Task description>
Print nothing but the lines below starting at the line that holds "İran və Omanın" and ending at the line that holds "Rusiyada Azərbaycan diasporunun", including both, each exactly as written.
--- Extracted records ---
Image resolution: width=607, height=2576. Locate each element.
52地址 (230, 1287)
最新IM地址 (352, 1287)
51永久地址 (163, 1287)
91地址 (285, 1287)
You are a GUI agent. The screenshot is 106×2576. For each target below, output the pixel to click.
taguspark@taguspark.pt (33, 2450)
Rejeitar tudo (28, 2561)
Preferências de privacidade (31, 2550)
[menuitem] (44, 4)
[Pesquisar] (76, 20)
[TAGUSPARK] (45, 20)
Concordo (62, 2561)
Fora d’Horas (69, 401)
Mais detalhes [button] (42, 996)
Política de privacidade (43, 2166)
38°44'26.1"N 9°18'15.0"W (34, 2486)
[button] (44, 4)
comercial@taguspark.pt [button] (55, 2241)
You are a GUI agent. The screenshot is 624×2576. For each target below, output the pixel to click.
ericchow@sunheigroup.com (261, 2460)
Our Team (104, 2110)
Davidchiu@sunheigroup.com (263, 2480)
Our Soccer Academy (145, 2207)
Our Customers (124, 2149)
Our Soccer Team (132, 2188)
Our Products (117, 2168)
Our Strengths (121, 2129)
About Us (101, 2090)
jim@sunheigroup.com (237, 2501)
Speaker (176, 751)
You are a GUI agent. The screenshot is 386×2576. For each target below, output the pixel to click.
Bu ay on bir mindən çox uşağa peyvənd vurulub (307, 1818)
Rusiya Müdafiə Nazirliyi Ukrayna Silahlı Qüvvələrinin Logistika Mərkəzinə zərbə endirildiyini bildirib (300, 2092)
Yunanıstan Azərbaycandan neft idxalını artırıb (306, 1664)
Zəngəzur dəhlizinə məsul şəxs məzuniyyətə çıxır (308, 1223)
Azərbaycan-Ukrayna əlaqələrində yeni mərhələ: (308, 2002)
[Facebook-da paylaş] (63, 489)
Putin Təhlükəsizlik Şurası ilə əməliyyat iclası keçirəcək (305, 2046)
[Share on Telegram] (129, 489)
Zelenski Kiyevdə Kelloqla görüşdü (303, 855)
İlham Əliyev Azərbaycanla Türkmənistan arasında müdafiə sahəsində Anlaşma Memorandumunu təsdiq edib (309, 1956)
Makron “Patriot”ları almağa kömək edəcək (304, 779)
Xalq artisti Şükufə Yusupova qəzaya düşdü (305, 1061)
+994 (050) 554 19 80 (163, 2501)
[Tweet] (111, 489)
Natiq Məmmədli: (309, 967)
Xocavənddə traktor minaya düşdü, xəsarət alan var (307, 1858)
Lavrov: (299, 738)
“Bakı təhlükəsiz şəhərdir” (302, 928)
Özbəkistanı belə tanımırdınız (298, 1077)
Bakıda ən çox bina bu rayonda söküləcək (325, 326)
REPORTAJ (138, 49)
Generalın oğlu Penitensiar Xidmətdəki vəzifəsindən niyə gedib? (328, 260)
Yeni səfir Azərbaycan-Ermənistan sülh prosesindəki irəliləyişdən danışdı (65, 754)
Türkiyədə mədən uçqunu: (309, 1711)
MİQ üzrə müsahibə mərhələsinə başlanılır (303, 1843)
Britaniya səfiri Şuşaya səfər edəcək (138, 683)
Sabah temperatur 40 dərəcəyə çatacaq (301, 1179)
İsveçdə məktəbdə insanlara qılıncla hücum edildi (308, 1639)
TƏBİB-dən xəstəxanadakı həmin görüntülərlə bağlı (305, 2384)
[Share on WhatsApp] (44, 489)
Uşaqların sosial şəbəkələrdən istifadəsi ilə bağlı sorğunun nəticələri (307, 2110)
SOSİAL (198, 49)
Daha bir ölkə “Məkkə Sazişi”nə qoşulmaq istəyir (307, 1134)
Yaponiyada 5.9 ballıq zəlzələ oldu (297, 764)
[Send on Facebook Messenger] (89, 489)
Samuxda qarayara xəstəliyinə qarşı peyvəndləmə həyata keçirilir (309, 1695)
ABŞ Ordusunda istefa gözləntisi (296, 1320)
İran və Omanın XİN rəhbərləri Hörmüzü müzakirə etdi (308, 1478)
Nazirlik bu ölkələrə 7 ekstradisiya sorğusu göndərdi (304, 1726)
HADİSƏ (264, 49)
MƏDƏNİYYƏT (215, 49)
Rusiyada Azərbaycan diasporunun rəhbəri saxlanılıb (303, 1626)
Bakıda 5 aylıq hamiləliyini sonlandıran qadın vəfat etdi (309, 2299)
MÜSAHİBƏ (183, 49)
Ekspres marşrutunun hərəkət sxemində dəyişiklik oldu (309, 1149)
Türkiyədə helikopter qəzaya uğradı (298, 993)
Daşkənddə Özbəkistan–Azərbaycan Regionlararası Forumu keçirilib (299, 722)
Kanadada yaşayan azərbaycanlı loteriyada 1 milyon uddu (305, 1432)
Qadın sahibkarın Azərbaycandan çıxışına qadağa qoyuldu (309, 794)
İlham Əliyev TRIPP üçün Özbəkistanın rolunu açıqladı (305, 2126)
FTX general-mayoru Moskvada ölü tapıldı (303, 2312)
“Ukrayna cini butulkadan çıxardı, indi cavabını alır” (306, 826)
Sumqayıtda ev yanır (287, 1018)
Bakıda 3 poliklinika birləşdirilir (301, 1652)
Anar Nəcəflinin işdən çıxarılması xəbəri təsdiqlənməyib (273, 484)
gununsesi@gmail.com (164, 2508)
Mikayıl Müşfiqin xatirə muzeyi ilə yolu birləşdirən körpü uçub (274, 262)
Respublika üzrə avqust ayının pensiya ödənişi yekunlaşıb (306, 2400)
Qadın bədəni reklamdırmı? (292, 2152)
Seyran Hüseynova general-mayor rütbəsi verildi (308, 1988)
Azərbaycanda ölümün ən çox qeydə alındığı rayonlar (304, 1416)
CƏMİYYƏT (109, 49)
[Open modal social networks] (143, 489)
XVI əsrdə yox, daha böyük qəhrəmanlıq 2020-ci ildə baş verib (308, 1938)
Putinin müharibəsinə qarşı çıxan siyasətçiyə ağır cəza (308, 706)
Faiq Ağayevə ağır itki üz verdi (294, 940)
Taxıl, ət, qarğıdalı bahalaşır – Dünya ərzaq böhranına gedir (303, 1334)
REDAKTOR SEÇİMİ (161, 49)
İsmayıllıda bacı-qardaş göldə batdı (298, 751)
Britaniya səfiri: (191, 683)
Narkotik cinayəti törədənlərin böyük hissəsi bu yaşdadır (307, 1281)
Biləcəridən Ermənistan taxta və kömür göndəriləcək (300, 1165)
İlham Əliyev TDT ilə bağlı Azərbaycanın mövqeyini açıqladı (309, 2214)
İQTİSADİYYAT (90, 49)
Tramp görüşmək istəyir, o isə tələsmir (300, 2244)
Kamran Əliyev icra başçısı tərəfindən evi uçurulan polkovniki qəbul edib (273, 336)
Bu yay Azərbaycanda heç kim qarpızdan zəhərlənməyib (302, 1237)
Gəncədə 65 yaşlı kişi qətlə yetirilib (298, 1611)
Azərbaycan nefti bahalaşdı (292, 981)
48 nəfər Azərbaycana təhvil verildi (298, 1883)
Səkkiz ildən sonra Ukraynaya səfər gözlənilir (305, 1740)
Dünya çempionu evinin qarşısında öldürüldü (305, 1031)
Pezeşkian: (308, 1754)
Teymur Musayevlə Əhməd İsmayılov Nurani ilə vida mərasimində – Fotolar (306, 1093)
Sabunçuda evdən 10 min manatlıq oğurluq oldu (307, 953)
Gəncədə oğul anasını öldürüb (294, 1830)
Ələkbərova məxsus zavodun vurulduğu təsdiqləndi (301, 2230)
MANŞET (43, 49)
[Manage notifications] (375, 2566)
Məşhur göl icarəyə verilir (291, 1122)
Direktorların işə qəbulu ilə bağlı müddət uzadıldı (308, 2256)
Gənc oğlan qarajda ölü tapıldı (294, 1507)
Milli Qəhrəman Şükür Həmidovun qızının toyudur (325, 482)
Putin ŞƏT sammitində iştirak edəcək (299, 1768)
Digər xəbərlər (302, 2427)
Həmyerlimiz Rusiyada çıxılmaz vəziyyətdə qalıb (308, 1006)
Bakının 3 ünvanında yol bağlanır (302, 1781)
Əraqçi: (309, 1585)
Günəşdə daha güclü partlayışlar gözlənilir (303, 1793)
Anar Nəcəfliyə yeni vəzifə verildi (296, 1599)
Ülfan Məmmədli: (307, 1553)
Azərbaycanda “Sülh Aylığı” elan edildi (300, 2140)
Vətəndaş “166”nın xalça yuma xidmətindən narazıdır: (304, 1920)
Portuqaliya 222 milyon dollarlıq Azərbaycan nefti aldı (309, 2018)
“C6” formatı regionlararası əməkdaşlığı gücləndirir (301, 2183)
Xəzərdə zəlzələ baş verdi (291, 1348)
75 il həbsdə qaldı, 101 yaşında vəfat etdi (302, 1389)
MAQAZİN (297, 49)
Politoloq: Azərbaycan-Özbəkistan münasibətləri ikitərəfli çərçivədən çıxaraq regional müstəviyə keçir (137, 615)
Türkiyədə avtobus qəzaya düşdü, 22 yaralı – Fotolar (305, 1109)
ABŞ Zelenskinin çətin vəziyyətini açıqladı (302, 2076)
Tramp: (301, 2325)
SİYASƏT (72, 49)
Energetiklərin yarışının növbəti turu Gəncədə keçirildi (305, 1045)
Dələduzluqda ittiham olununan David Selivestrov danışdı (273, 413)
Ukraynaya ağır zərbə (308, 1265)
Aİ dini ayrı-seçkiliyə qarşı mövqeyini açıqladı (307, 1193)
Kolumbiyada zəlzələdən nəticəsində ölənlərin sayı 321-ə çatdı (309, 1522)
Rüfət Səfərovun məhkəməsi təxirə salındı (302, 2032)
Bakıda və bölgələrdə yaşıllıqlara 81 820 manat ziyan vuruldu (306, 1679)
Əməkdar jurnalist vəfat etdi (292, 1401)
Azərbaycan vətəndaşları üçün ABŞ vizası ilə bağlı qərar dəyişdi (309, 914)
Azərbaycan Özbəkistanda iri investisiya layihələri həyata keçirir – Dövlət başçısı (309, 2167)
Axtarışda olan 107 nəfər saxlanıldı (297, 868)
---
Result below>
İran və Omanın XİN rəhbərləri Hörmüzü müzakirə etdi (308, 1478)
Nazirlik bu ölkələrə 7 ekstradisiya sorğusu göndərdi (304, 1726)
HADİSƏ (264, 49)
MƏDƏNİYYƏT (215, 49)
Rusiyada Azərbaycan diasporunun rəhbəri saxlanılıb (303, 1626)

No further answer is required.